16.9.06

Justiça poética

Tem um certo interesse verificar que as declarações que o chefe da igreja católica proferiu onde se incluía uma referência à religião islâmica divulgaram-se a uma velocidade admirável entre os países onde a maioria da população é muçulmana - poucas horas depois, já se realizavam manifestações, queimavam-se efígies e exigia-se um pedido de desculpas por parte da igreja católica. Admirável, se tivermos em conta que a maioria daqueles países tem fortes restrições à liberdade de informação e as notícias são bastante filtradas. Começo a pensar se as pessoas que organizaram aquelas manifestações não serão subscritoras de um serviço de alerta noticioso por sms, com uma ligeira variação - em vez de enviar mensagens de texto com conteúdos de notícias consideradas como relevantes, as mensagens referem-se a ofensas à religião islâmica. Uma espécie de "alerta islão - saiba sempre em primeira mão quando a sua religião é alvo de calúnias e/ou de críticas". Notem que do ponto de vista clerical, crítica e calúnia são a mesma coisa.

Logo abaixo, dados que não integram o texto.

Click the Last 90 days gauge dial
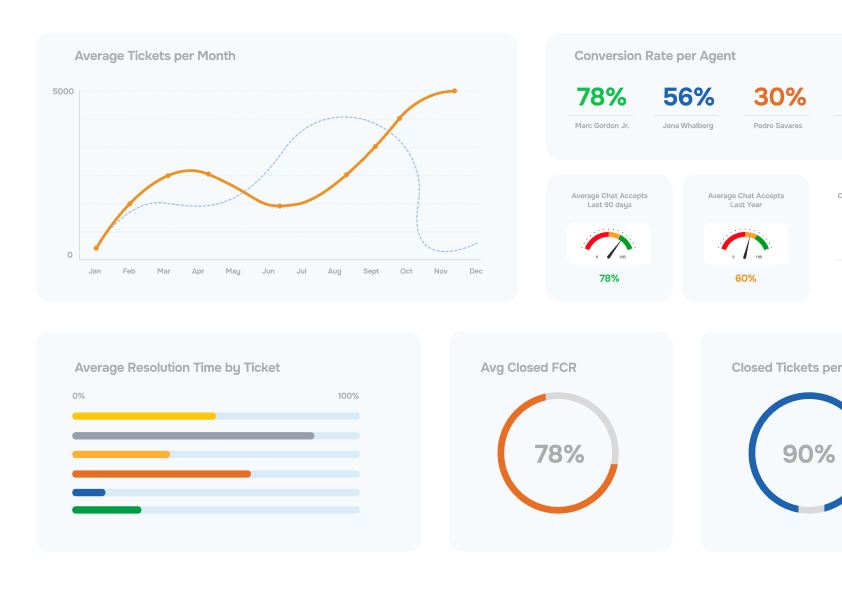Screen dimensions: 842x589 coord(609,244)
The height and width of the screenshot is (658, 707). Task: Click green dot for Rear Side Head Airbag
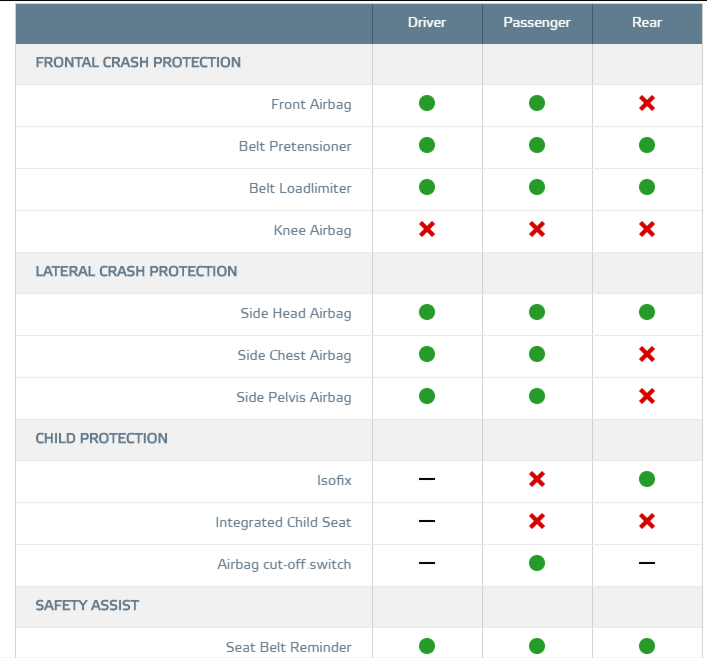coord(647,312)
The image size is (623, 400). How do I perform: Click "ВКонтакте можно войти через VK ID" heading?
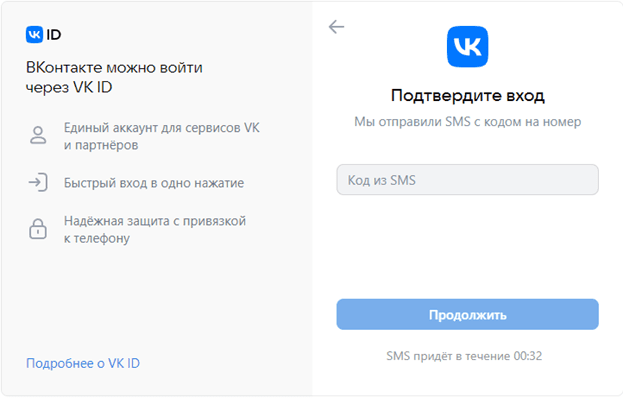[x=114, y=77]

Deste lado, devo dizer que existem poucos motivos de gozo semelhantes a assistir a um confronto entre as duas maiores religiões do Mundo. Em nome de alguém que é maldito às duas correntes, ver um confronto de palavras e, quem sabe, talvez de acções entre seguidores do cristianismo e do islamismo dá-me um certo sentimento de razão, uma certa justiça poética. Depois de sermos bombardeados com declarações dos senhores da verdade sobre o caminho a seguirmos nas nossas vidas para atingirmos uma dita "salvação" e de nos apelarem à consciência através de conceitos como "rezar", "adorar a deus" e "levar uma vida de rectidão", há uma carga irónica e cómica nos conflitos inter-religiosos que me fazem sentir uma certa elevação [não, não é uma elevação espiritual] em relação aos indivíduos que seguem estas religiões e para quem eu estou, irremediavelmente, errado e perdido. Que mais querem? Sou apenas Humano, demasiado Humano.
Onde está então a orientação do insulto e da violência? Numa escritura sagrada? Consumam-nas até à exaustão se assim gostarem, acredito em ideiais democráticos e não considero que se devam impor dogmas morais a ninguém, mas não me podem impedir de me divertir à vossa custa, tenho dito.